Over or under? It depends on how you want your shades to look, how much light you want to block and other factors:

The most common option is the standard roll, in which the fabric rolls back, close to the window glass. Having it as close to the glass as possible blocks the most amount of light and affords the most privacy,so that’s why a standard roll is recommended for small reveals, meaning the window depth is shallow, because it gets the fabric farther inside the opening than if the roll were reversed. The downside for a standard roll is that the roll and hardware show, a look some people don’t like. If that’s the case, valances can hide it. This offers the most finished look but definitely increases the cost. In some cases adding a valance can double the cost of the shade. Also, valances cover up decorative molding, which may not be appealing for some.

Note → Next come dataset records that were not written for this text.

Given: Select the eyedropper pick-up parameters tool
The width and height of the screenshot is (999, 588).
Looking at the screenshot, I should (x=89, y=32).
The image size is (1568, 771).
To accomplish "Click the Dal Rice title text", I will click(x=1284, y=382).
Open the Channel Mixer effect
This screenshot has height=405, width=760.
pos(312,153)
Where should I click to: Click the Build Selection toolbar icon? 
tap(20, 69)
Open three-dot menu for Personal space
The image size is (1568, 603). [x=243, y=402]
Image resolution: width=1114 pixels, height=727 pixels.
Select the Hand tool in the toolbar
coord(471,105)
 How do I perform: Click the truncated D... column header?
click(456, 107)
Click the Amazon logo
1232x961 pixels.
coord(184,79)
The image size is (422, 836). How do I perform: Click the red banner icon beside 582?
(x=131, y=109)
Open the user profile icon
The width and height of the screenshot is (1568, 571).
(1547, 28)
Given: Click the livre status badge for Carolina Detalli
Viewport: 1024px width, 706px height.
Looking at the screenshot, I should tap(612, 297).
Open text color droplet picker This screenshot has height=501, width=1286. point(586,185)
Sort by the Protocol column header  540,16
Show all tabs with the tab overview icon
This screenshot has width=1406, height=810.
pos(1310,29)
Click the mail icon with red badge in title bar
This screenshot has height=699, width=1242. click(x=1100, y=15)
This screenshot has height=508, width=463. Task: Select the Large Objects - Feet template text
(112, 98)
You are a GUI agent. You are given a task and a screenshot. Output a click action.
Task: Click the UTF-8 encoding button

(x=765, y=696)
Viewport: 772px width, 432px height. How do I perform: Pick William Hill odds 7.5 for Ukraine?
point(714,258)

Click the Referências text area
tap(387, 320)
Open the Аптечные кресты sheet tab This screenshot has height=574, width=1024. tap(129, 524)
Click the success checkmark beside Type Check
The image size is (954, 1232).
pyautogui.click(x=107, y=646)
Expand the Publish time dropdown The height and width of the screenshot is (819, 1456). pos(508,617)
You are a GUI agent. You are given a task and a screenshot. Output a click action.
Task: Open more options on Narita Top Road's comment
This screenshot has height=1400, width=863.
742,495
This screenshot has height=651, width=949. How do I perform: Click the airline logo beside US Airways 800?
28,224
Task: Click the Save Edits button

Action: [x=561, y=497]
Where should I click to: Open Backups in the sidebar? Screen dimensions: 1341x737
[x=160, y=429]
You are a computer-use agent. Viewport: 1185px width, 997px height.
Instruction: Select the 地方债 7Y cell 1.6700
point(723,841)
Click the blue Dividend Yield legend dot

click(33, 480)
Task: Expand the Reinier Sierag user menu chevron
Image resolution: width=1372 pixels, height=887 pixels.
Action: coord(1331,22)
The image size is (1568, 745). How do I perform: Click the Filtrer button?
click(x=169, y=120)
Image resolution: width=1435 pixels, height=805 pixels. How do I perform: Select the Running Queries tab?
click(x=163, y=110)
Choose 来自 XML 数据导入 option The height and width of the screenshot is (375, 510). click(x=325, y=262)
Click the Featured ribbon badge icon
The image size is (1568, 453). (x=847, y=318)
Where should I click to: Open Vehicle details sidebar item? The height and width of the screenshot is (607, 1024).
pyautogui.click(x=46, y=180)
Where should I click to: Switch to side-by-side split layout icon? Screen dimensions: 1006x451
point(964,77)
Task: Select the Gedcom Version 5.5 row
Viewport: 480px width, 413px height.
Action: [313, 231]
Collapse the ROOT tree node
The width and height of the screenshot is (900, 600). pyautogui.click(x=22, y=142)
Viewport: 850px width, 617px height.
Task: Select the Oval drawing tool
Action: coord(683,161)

A reverse roll means the fabric comes over the front of the roller. You don’t see the fabric on the tube, so this creates a more finished look without the need for a valance. Reverse rolls are also used for shades that have two different colors on each side of the fabric, if this is the case, for example, with blackout shades that have white on one side and color on the other, hanging the roller standard would mean that the roller would show all white while the part of the shade that hangs down would be black. A valance could conceal this, but again it’s an added cost and might look too fussy in a minimalist setting. The reverse roll is also good for clearing an obstruction, like a window crank or door handle, because it pushes the fabric away from the glass.